● **MATERIAL TO PROCESS**:
- - - - - - -
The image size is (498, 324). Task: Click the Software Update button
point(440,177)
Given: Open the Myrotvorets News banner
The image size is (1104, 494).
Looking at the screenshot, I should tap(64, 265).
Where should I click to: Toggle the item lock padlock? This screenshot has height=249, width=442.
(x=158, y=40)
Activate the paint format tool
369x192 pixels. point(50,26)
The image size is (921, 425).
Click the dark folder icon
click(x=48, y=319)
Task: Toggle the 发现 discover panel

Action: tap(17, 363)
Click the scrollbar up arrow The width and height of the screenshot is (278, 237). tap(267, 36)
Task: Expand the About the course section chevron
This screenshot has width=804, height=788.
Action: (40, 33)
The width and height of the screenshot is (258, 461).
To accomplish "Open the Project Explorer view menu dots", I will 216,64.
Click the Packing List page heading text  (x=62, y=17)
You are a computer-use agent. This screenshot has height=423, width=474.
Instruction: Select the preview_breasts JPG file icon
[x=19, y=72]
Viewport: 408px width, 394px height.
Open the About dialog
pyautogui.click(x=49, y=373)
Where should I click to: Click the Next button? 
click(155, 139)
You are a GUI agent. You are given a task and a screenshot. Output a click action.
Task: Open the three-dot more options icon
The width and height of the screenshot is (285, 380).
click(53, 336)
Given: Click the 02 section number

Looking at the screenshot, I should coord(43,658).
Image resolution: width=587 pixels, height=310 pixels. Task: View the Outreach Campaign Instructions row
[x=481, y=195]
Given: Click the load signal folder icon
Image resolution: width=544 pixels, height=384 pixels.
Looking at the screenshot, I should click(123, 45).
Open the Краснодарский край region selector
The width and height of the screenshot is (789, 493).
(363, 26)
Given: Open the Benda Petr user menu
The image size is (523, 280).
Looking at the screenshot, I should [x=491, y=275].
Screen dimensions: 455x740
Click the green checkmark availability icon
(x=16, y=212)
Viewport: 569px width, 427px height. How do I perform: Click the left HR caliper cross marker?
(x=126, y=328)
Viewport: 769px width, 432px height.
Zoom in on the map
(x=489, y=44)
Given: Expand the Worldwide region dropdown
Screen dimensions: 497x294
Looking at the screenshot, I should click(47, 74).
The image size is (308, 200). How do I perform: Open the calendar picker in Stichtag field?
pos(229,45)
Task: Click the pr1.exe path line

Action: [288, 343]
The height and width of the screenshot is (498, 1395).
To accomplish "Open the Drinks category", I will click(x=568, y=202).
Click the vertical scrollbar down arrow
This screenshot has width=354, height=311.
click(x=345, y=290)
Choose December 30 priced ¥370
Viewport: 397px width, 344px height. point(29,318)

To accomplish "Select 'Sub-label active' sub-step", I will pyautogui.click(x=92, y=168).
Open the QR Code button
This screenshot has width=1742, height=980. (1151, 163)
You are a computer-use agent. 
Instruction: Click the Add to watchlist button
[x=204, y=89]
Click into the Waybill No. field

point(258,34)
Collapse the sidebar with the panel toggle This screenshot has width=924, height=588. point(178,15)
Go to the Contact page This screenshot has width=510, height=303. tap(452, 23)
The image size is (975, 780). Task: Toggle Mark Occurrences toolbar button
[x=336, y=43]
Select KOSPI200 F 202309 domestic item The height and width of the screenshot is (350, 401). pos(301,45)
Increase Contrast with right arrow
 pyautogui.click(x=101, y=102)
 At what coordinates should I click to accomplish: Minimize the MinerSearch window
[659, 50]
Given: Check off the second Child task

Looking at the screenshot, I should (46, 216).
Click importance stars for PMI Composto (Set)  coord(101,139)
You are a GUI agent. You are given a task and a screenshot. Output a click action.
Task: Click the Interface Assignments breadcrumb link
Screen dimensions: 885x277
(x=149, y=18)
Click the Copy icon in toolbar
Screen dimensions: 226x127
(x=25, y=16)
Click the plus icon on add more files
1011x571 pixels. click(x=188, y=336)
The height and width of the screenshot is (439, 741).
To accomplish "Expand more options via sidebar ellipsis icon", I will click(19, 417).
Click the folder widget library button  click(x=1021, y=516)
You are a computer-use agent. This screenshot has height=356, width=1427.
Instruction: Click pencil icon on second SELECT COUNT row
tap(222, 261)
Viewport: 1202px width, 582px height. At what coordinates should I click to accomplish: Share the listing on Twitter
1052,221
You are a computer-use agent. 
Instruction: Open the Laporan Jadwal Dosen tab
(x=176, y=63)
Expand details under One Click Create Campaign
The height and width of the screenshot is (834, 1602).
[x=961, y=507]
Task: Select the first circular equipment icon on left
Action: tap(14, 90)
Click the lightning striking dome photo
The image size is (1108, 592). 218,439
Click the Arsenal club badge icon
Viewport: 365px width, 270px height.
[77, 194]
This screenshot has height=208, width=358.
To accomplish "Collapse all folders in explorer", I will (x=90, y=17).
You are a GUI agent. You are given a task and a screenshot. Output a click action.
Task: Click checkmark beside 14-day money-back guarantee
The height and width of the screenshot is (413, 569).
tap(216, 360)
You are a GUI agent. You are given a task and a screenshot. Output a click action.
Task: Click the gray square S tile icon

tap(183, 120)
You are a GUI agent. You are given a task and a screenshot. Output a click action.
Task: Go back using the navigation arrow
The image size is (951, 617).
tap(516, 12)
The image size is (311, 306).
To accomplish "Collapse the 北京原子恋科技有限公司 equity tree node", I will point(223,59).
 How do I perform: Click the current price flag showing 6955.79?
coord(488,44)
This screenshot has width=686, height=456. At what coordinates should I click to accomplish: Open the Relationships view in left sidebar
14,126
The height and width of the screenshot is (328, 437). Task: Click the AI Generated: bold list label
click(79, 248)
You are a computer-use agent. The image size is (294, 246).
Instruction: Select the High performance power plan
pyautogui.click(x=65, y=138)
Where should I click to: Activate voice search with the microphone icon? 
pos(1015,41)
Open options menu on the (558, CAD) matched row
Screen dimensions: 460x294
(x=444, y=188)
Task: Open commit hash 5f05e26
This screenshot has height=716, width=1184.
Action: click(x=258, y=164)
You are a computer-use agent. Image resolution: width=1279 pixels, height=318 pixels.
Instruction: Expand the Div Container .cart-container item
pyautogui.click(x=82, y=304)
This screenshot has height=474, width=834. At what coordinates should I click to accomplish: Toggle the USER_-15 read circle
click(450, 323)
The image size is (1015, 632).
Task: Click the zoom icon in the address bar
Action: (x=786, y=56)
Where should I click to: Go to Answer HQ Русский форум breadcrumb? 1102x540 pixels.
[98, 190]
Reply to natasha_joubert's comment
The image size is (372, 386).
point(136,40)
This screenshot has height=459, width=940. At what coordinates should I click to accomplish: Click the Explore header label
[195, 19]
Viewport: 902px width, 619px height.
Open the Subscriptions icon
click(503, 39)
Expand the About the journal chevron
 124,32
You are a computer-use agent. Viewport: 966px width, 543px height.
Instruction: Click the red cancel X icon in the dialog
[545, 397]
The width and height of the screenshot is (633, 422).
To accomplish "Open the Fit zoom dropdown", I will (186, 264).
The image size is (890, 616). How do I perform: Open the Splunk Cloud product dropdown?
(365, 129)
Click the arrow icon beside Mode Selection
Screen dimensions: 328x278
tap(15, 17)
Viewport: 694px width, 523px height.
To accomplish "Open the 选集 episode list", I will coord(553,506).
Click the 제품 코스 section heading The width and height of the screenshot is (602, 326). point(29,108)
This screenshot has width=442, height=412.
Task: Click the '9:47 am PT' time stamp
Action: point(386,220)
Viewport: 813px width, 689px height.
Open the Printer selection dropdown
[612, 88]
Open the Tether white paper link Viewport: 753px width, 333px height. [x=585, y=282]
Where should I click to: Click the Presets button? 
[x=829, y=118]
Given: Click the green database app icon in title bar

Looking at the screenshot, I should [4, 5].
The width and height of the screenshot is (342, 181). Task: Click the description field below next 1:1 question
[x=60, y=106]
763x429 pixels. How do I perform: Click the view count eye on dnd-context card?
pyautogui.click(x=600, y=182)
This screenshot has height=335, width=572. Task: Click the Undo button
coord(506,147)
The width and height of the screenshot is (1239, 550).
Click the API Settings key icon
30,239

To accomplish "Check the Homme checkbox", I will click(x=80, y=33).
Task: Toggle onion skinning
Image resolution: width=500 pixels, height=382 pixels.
- - - - - - -
● **REQUIRED ACTION**: Return every line of the listing above where "link" appears.

● **SOLUTION TO THIS EXERCISE**:
Task: Click the Interface Assignments breadcrumb link
Open the Tether white paper link Viewport: 753px width, 333px height. [x=585, y=282]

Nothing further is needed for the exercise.